Das geclusterte, regelmäßig beabstandete Short Palindromic Repeat (CRISPR)/CRISPR-assoziierte (Cas) System schützt Bakterien und Archaeen vor mobilen genetischen Elementen (MGEs) wie Bakteriophagen1. Der Cas-Effektor kann von einer CRISPR-RNA (crRNA) gesteuert werden, um durch Basenpaarung auf die eindringenden Nukleinsäuren abzuzielen, und spaltet dann das Ziel, um dem Wirt Immunität zu verleihen2,3. Um mit dem durch das CRISPR-System des Wirts ausgeübten Immunitätsdruck fertig zu werden, haben Phagen verschiedene Arten von Anti-CRISPR-Systemen (Acr) entwickelt, um die Cas-Nukleasen zu inaktivieren und wiederum das Immunitätssystem des Wirts zu schließen4. Die Acr-Proteine können direkt mit den Cas-Proteinen interagieren, um die crRNA-Beladung oder Zielbindung zu verhindern; Alternativ besitzen sie enzymatische Aktivitäten, um die crRNAs zu spalten oder die Cas-Proteine posttranslational zu modifizieren4. Darunter befindet sich eine kürzlich beschriebene Acetyltransferase der GNAT-Familie, nämlich AcrVA5, die von den MGEs kodiert wird und spezifisch den Typ-VA-Cas12a-Effektor durch Acetylmodifikation einer wichtigen Lysinstelle hemmt. Das AcrVA5-inaktivierte Cas12a verliert die Fähigkeit, mit der PAM-Stelle (Protospacer Adjacent Motif) zu interagieren, und kann die Wirte nicht durch Spaltung der eindringenden MGEs5,6 schützen. Durch die Inaktivierung des Cas12a-Systems können MGEs, die das acrVA5-Gen enthalten, das bakterielle Immunsystem effektiv lahmlegen und haben das Potenzial, sich weit unter den Cas12a-tragenden Wirten auszubreiten. Zu unserer großen Überraschung existiert das acrVA5-Gen jedoch nur in drei Moraxella bovoculi-Stämmen, die ihre Deacetylasen verloren haben (Ergänzungstabelle S1). Daher besteht begründeter Verdacht, dass zwischen der Acetyltransferase AcrVA5 und den weit verbreiteten bakteriellen Deacetylasen7 eine Konkurrenzbeziehung besteht, die Cas12a durch Deacetylierung reaktivieren kann, um die Wirte vor der Invasion von MGEs zu schützen, die die acrVA5-Kassette beherbergen.

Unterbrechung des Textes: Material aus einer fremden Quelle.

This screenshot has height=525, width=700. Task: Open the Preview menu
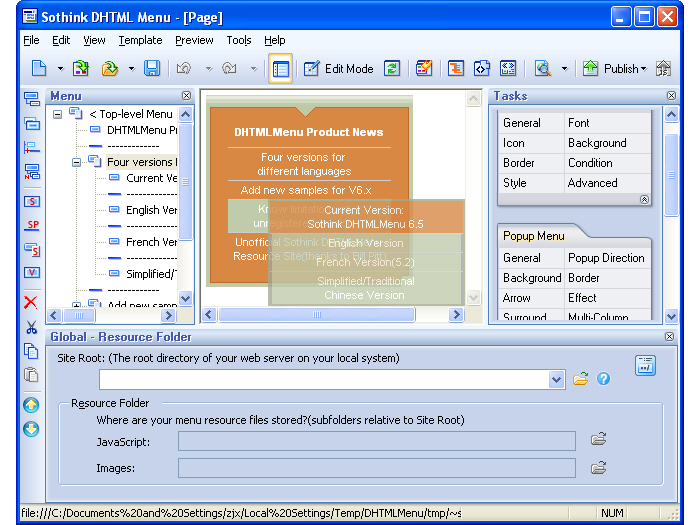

Wir führten zunächst das AcrVA5-vermittelte In-vitro-Acetylierungsexperiment durch und zeigten, dass das AcrVA5-acetylierte Lachnospiraceae-Bakterium (Lb) Cas12a sowohl cis- als auch trans-Spaltungsaktivitäten gegenüber doppelsträngiger Ziel-DNA (dsDNA) verlor (ergänzende Abb. S1a, b). , was mit den vorherigen Ergebnissen übereinstimmt5,6, die AcrVA5-Behandlung zeigte jedoch keine Auswirkung auf die LbCas12a-Transspaltungsaktivitäten, wenn sie durch einzelsträngige Ziel-DNA (ssDNA) ausgelöst wurde (ergänzende Abbildung S1c). Da die PAM-Stelle nur für Cas12a erforderlich ist, um Ziel-dsDNA, nicht jedoch ssDNA8, zu erkennen, bestätigten die obigen Ergebnisse außerdem, dass die AcrVA5-vermittelte Acetylierung Cas12a daran hinderte, mit den PAM-Sequenzen in Ziel-dsDNA5 zu interagieren.

Neben LbCas12a analysierten wir auch Cas12a-Orthologe von Francisella tularensis subsp. novicida (FnCas12a) und Acidaminococcus sp. (AsCas12a) und zeigte, dass AcrVA5 beide Orthologen inaktivieren konnte (Ergänzende Abbildungen S2 und S3). Bemerkenswerterweise hat sich AcrVA5 in einer früheren Studie jemals als unwirksam gegen AsCas12a erwiesen6. Wir fanden jedoch heraus, dass AsCas12a den konservierten Lysinrest enthielt (ergänzende Abbildung S3c) und zeigten, dass die AcrVA5-vermittelte Behandlung zum Verlust sowohl von cis- als auch von AsCas12a führte Transspaltungsaktivitäten von AsCas12a mit Ziel-dsDNA.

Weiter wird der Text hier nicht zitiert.